9. Shaq Gets His Degree
            If getting his degree gets him one step closer to leaving the TV set with Charles Barkley, I’m all for Shaq earning the title of “Doctor”.

8. Thunder Sweep Mavericks
            It’s not often you get to see two rosters on totally different long term tracks face off in a playoff series. Dallas essentially punted 2012, clearing enough cap space to make a run at both Dwight Howard and Deron Williams in the off-season. Unfortunately for them, Howard elected to remain under contract for one more season, and now Dallas might not be attractive enough (only Dirk Nowitzki and Jason Kidd are under contract for next season) to warrant Deron Williams giving up more money to bolt Brooklyn. Oklahoma City on the other hand, looks like an emerging super power. When James Harden plays the way he did in Game 4 against the Mavericks, the Thunder are unstoppable.

7. Kings Sweep Blues
            I may be in the minority (the television ratings for the Western Conference Finals will prove that), but it’s pretty cool to have the Kings back as a competitive hockey club. Not since Little Wayne was in town has Los Angeles been relevant.

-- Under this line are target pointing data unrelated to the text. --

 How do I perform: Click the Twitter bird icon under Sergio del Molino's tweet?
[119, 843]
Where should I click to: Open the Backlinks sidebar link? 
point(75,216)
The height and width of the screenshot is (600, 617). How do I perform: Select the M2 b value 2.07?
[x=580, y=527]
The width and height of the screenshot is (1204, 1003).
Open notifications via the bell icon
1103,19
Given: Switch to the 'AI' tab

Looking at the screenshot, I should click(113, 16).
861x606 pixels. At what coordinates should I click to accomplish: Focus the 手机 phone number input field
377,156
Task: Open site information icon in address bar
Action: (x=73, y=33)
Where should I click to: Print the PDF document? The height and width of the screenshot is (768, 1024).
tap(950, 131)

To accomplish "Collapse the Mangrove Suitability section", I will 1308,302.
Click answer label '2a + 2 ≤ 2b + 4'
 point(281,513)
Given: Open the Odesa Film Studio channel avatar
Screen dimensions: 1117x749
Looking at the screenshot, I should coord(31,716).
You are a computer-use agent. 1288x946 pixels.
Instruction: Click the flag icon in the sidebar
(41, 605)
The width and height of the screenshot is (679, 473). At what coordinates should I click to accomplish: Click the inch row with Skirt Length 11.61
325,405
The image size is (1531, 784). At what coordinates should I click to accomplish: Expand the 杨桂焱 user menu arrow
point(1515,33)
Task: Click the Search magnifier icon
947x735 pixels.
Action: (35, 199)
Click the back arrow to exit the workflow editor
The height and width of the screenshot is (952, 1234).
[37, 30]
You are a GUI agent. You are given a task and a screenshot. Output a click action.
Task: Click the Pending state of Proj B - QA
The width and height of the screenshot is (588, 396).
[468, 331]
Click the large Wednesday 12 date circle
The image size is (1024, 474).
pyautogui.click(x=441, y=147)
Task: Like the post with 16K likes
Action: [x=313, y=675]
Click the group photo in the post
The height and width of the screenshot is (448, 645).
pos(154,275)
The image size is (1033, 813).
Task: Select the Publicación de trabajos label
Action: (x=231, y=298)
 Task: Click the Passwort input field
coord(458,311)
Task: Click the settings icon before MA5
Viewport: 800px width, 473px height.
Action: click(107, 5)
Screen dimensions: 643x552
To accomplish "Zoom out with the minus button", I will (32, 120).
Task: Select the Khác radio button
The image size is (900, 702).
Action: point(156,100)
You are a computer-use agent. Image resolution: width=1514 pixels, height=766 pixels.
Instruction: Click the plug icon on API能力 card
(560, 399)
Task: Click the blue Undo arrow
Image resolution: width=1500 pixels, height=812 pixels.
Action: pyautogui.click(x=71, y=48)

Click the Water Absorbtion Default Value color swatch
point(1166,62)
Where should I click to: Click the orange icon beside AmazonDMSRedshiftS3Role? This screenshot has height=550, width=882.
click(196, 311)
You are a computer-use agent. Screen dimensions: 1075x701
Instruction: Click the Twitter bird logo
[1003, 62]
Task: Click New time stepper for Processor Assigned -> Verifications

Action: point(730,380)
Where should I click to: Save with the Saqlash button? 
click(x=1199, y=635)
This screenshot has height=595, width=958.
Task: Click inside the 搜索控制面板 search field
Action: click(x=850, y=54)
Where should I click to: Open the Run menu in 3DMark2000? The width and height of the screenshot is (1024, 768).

6. Albert Pujols Finally Hits a Home Run
            Mike Scioscia should’ve given Pujols a day off on April 10th instead of May 5th.

5. Capitals Even Series With Rangers
            Has there been a quicker change of identity by a NHL team than what the Capitals have pulled off the past year? They’ve gone from being a high scoring, up-and down attack to a style that isn’t far off of the dreaded trap used by the New Jersey Devils in the 1990s. What they’ve done so far against the top two seeds in the East is remarkable.

4. Knicks Finally Win a Playoff Game
            You have to give Amar’e Stoudemire some credit. After doing something incredibly dumb (punching a glass fire extinguisher case qualifies as “incredibly dumb” in my book), it would’ve been easy for him to disappear while his team was swept out of the playoffs by a superior Heat squad. Stoudemire went the other way, playing with heavy padding on his left hand and giving the Knicks a huge lift in the first quarter. Miami is probably going to slaughter the Knicks Wednesday night, but this win at least gives New York fans some hope that a Carmelo-Stoudemire pairing can be successful.

3. Brad Keselowski Pulls A Fast One at Talladega
            Keselowski’s solution to holding on to the lead on the last lap at Talladega was so simple, it’s amazing no one else had thought of it before. Even more amazing was Tony Stewart apologizing to the fans because they didn’t crash enough.  

2. Celtics Take Control With 2 Wins Over Atlanta
            After nearly choking away Game 3, it was important for Boston to lay the smack down Sunday evening. They’ll look to close out the disinterested looking Hawks Tuesday night at Atlanta.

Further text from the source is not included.